Work required: These entries are to be set down again exactly.

** Given data follows **

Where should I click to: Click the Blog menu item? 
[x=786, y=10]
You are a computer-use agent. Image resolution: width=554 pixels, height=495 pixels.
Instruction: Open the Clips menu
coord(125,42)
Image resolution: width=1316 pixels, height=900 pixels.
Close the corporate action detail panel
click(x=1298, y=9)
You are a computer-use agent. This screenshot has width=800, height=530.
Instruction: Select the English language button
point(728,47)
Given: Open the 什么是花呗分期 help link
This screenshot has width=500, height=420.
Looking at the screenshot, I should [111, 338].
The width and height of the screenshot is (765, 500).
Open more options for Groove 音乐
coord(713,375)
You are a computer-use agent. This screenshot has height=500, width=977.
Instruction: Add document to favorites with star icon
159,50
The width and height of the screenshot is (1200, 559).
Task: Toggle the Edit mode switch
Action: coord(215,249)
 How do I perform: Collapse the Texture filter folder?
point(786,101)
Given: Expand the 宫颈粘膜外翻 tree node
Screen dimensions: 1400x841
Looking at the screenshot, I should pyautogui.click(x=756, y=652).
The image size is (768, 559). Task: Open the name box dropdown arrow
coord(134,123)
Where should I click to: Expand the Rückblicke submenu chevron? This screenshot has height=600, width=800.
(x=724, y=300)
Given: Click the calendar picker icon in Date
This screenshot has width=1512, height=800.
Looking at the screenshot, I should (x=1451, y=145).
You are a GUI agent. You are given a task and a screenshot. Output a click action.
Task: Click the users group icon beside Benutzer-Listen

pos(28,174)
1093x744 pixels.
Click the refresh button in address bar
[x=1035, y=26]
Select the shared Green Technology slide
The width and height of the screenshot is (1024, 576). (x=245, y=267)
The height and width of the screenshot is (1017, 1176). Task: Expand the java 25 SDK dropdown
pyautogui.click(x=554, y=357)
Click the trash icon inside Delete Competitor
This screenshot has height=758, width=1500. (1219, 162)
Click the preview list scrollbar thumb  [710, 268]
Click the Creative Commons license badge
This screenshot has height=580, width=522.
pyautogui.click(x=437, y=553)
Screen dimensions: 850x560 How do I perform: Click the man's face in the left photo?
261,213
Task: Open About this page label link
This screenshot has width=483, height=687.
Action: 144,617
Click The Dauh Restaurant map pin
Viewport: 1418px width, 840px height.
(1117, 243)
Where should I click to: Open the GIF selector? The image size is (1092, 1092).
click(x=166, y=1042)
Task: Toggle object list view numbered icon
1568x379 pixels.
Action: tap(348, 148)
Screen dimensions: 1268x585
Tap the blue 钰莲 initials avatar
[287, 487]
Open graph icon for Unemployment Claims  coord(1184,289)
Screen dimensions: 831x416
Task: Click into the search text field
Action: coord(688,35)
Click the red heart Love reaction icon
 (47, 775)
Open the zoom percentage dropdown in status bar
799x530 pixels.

** End of Given data **

Solution to this task:
Where should I click to: Click the Blog menu item? 
[x=786, y=10]
You are a computer-use agent. Image resolution: width=554 pixels, height=495 pixels.
Instruction: Open the Clips menu
coord(125,42)
Image resolution: width=1316 pixels, height=900 pixels.
Close the corporate action detail panel
click(x=1298, y=9)
You are a computer-use agent. This screenshot has width=800, height=530.
Instruction: Select the English language button
point(728,47)
Given: Open the 什么是花呗分期 help link
This screenshot has width=500, height=420.
Looking at the screenshot, I should [111, 338].
The width and height of the screenshot is (765, 500).
Open more options for Groove 音乐
coord(713,375)
You are a computer-use agent. This screenshot has height=500, width=977.
Instruction: Add document to favorites with star icon
159,50
The width and height of the screenshot is (1200, 559).
Task: Toggle the Edit mode switch
Action: coord(215,249)
 How do I perform: Collapse the Texture filter folder?
point(786,101)
Given: Expand the 宫颈粘膜外翻 tree node
Screen dimensions: 1400x841
Looking at the screenshot, I should pyautogui.click(x=756, y=652).
The image size is (768, 559). Task: Open the name box dropdown arrow
coord(134,123)
Where should I click to: Expand the Rückblicke submenu chevron? This screenshot has height=600, width=800.
(x=724, y=300)
Given: Click the calendar picker icon in Date
This screenshot has width=1512, height=800.
Looking at the screenshot, I should (x=1451, y=145).
You are a GUI agent. You are given a task and a screenshot. Output a click action.
Task: Click the users group icon beside Benutzer-Listen

pos(28,174)
1093x744 pixels.
Click the refresh button in address bar
[x=1035, y=26]
Select the shared Green Technology slide
The width and height of the screenshot is (1024, 576). (x=245, y=267)
The height and width of the screenshot is (1017, 1176). Task: Expand the java 25 SDK dropdown
pyautogui.click(x=554, y=357)
Click the trash icon inside Delete Competitor
This screenshot has height=758, width=1500. (1219, 162)
Click the preview list scrollbar thumb  [710, 268]
Click the Creative Commons license badge
This screenshot has height=580, width=522.
pyautogui.click(x=437, y=553)
Screen dimensions: 850x560 How do I perform: Click the man's face in the left photo?
261,213
Task: Open About this page label link
This screenshot has width=483, height=687.
Action: 144,617
Click The Dauh Restaurant map pin
Viewport: 1418px width, 840px height.
(1117, 243)
Where should I click to: Open the GIF selector? The image size is (1092, 1092).
click(x=166, y=1042)
Task: Toggle object list view numbered icon
1568x379 pixels.
Action: tap(348, 148)
Screen dimensions: 1268x585
Tap the blue 钰莲 initials avatar
[287, 487]
Open graph icon for Unemployment Claims  coord(1184,289)
Screen dimensions: 831x416
Task: Click into the search text field
Action: coord(688,35)
Click the red heart Love reaction icon
 (47, 775)
Open the zoom percentage dropdown in status bar
799x530 pixels.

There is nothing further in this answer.